O deputado estadual Professor Tito (PT) vai pedir abertura de CPI para investigar os abusos cometidos pela polícia militar na última quinta feira, dia 13 de junho, durante manifestações do Movimento pelo Passe Livre na cidade de São Paulo. Para o parlamentar, as cenas de truculência que correram o mundo – retransmitidas pela mídia – são inadmissíveis.
“Várias perguntas precisam de respostas. De onde partiu a ordem para intervenção do tropa de choque, mesmo depois de o tenente-coronel Ben Hur Junqueira Neto, oficial da PM responsável pela operação, ter parabenizado lideranças do movimento pela tranqüilidade do protesto? A quem ele se referia quando diz que aguardava também ordens de superiores? O secretário de segurança aprovou a ação? O governador participou da decisão?”, questiona Tito.
Além disso, ainda segundo o deputado, as agressões contra jornalistas não parecem ter ocorrido por acaso, o que fica evidente em um dos vídeos divulgados, em que um jornalista tenta se identificar e a reação do policial é desferir um tiro. “Quase duas dezenas de jornalistas foram agredidos. Isso não é comum nem em zona de guerra. Além disso, prisões por portar vinagre ou para averiguação são manifestamente ilegais, verdadeira afronta aos valores democráticos”, critica o deputado.
Causou espanto e comoção em todo o mundo, ainda, a quantidade de pessoas alvejadas por tiros de balas de borracha de forma indiscriminada. “Essa munição não pode mais ser tratada como se fosse inofensiva. Vários especialistas defendem que seu uso pode, sim, ser mortal em algumas hipóteses, e acarretar lesões graves em outras. Veja o caso do jornalista que terá uma severa perda de visão por conta de um desses tiros.Outras cenas mostram uso de bombas de gás com prazo de validade vencida, podendo envenenar cidadãos. Estamos diante de um escândalo e a sociedade exige respostas.”

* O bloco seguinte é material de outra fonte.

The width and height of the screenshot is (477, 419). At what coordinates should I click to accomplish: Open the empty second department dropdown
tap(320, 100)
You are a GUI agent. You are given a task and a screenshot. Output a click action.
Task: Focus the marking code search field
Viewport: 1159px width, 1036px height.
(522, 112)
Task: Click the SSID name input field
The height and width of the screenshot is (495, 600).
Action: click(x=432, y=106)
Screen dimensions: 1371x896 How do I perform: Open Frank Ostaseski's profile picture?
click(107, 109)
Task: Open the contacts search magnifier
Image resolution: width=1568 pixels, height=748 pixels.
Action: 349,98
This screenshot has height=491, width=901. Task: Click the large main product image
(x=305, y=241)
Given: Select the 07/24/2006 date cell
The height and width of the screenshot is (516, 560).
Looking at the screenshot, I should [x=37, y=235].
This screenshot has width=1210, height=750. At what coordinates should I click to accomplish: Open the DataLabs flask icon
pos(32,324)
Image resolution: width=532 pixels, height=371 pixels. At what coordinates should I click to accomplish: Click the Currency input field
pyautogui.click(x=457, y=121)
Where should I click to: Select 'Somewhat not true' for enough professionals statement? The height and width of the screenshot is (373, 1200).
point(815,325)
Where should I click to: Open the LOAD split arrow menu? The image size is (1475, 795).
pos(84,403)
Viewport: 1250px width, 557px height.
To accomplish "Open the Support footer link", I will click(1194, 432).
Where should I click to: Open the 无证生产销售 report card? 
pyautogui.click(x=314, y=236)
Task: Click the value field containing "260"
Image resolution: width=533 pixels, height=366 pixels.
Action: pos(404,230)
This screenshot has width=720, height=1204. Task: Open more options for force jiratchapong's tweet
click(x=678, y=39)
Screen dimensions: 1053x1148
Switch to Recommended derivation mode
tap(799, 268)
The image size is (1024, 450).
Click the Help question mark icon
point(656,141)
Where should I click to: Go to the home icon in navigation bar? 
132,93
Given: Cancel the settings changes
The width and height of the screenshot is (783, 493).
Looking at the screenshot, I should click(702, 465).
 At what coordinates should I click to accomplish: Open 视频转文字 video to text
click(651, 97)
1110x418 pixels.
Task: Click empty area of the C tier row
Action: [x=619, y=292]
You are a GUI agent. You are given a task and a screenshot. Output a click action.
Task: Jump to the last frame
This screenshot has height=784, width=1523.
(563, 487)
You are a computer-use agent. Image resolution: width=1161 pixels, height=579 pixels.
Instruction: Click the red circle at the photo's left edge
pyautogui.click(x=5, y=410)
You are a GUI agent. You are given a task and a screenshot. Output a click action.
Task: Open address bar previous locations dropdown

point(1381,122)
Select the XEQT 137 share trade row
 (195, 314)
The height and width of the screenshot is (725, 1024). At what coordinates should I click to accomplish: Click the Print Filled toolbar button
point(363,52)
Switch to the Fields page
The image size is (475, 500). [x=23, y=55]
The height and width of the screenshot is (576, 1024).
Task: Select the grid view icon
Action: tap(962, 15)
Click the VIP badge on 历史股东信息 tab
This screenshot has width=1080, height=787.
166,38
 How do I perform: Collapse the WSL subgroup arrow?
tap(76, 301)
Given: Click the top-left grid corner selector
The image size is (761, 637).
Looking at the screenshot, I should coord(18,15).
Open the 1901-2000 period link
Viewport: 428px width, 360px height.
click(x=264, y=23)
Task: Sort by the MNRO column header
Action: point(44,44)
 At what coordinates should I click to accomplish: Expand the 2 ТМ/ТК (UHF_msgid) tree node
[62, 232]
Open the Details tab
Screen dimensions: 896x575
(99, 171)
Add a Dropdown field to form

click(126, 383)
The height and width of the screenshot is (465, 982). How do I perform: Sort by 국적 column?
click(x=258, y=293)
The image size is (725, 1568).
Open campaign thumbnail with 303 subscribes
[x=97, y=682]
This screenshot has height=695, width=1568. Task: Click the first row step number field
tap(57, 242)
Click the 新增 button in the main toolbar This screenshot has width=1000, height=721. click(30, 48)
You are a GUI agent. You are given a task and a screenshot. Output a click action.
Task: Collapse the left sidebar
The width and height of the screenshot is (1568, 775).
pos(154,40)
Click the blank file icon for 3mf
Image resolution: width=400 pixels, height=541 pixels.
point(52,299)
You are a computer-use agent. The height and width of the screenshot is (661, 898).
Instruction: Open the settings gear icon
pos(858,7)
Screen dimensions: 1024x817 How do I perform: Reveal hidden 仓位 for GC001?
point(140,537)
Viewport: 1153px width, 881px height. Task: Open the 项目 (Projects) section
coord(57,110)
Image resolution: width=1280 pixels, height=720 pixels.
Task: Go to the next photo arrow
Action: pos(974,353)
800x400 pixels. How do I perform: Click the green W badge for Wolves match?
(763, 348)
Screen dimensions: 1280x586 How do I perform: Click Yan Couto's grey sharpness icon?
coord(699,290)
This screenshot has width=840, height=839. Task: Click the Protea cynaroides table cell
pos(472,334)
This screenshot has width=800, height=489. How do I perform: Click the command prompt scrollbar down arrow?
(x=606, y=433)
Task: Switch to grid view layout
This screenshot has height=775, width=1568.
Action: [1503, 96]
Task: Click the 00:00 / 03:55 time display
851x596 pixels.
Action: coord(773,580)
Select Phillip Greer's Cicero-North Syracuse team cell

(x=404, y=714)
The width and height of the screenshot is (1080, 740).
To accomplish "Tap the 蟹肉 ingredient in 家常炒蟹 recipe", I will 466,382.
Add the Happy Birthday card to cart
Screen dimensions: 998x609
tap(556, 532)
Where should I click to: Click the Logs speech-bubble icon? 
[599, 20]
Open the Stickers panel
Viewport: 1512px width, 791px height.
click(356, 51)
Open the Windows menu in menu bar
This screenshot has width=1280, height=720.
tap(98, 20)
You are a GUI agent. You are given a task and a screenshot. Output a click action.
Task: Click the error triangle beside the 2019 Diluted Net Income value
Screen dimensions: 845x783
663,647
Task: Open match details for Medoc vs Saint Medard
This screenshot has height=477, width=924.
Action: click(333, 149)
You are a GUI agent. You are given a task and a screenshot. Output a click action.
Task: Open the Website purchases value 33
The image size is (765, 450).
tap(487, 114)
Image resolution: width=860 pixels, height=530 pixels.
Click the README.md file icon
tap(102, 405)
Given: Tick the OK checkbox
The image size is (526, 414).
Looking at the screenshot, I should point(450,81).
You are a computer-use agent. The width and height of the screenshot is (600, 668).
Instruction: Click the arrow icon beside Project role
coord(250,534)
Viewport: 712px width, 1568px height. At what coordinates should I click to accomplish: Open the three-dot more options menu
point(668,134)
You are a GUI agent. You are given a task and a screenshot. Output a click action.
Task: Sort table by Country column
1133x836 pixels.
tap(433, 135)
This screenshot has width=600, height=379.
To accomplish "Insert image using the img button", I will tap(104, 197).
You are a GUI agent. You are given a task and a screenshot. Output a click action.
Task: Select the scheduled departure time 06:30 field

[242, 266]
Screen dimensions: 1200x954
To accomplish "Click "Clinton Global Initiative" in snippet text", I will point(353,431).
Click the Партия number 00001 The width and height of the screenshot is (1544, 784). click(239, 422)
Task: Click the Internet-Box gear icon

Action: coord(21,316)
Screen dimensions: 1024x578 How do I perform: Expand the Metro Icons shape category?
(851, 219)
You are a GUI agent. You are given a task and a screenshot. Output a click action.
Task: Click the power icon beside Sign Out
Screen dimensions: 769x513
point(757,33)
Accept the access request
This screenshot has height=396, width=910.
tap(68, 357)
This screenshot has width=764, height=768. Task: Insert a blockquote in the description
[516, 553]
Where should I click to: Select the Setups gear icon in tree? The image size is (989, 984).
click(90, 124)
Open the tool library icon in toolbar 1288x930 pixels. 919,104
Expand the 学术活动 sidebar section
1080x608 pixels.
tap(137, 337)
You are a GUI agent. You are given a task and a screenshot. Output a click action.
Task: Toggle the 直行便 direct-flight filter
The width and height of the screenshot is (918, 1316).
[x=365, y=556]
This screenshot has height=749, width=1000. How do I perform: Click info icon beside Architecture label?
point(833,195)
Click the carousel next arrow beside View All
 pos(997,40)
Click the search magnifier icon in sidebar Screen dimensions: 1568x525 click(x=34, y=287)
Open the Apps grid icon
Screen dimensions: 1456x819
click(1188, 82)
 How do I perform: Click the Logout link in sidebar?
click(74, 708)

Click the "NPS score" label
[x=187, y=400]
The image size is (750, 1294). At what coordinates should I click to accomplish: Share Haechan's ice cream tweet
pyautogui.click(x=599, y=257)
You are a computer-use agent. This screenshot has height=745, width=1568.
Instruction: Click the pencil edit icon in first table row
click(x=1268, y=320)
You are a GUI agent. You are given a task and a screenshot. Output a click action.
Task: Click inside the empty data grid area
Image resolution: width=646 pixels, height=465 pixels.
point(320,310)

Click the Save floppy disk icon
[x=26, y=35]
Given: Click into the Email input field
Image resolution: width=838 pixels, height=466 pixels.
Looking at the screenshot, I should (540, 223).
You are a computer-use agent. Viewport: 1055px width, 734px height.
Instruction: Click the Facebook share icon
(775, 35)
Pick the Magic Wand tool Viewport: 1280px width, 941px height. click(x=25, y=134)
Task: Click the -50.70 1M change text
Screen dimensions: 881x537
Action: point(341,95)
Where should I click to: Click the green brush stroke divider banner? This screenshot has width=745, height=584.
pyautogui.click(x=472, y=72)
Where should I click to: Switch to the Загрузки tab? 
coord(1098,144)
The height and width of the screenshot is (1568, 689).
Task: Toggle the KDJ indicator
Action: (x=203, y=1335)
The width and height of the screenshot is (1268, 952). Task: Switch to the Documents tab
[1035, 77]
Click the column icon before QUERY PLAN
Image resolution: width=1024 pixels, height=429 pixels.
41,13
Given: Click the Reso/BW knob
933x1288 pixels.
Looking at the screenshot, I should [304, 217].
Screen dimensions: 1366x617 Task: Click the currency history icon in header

O deputado ainda vai cobrar do secretário que todos os policiais estejam devidamente identificados em todas as operações que participam. “Nesta ação de quinta muitos agentes do Estado se esconderam atrás do anonimato, retirando suas identificações de uso obrigatório, o que dificulta a responsabilização dos mesmos por possíveis excessos. Esse comportamento é vergonhoso e próprio de um Estado de exceção”, lamenta o deputado.